When working on flying vehicles weight is always a consideration. [Brendin] found a way to get rid of a wiring harness on his quadcopter, simplifying the assembly while lightening the load. He did it by incorporating the power bus into the frame of the vehicle.
He started with some copper clad board. Because the substrate is a structural component he didn’t want to use a CNC mill to do the etching as it also removes a bit more than just copper. After using the mill to cut out the shape and drill holes he coated the board with flat black paint. This acts as the etch resist, which he sent through a 50W laser engraver to remove the paint and expose the areas he wants to etch. After etching he removed the rest of the resist, and masked off his solder pads with small rectangles of electrical tape. This protects the solder pads from the truck bed liner paint he uses to insulate the copper. He says it works great and plans to use the technique on all future builds.

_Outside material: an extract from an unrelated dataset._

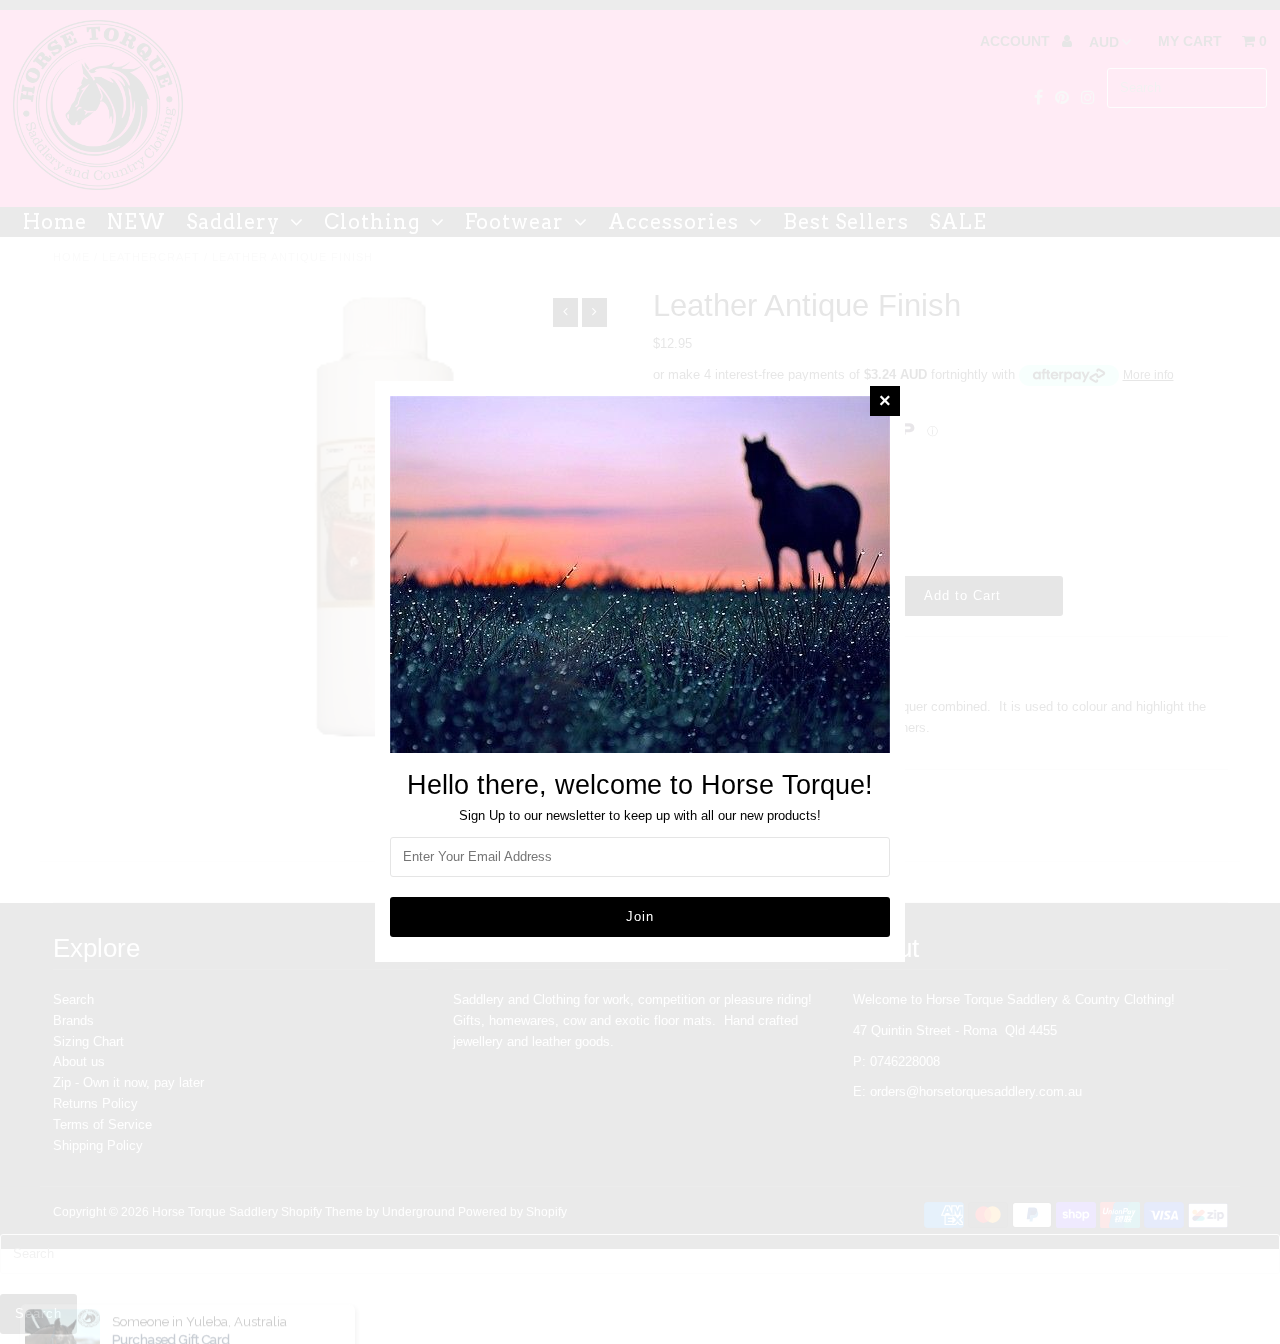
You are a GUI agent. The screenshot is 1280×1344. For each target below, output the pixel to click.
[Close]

Id like to see the effects of the emf on the signal lines
There really isn’t as much emf on the power lines of ESCs. I was quite surprised when I probed one with a oscilloscope as the only variance on the power buss was some voltage drop when the motors are loaded.
Short lengths of piano wire are very stiff, slightly flexible, and conductive. Triangular shapes would be very strong.
I must say, what a brilliant idea !!!
not to steal your glory, here is one for a hexacopter :-)
http://diydrones.com/group/3d-models
Interesting that he is trying to save weight, but using bed-liner as an insulator. Why not Kapton tape or enamel paint?
And not a single word about how much weight was ACTUALLY saved.
If you read his blog he never says he was doing it to save weight.
… and yet the summary implies it was, with the first sentence.
very nice idea! i may end up adapting this to my raptor when i finally get out or the R stage and start doing some D
WHATEVER. my ~30cm of heavy-duty speaker cable connected in a circle and soldered to each esc at 3,6,9,12-oclock positions work just fine. it also took 12 seconds to make, and that includes getting up from my desk and reaching for the spool, and using hte side-cutters to cut it to the right length. Soldering to the ESC’s took another 90 seconds, but that doesn’t count, as the milled PCB has to be soldered too.
Sure, but this does make things look cleaner, and you don’t even have to worry about cable routing, which can be trivial or difficult depending on the chassis design.
Only hackaday mentioned the weight. It seems he actually did it to clean up the wiring harness
Someone should go the whole hog
and make a hybrid carbon fibre/
PCB wafer thin copter frame.
Don’t forget that 0.2mm pcb
weighs next to nothing anyway..
This isnt a new thing, DJI uses pcbs for their quad/hex copter kits and they use them for mower distribution too.
http://www.rchobbyhelicopter.com/store52/agora.cgi?product=DJI_Innovations
(Scroll half way down the page)
Indeed. Hobby King also sells frames using this same idea and have for some time.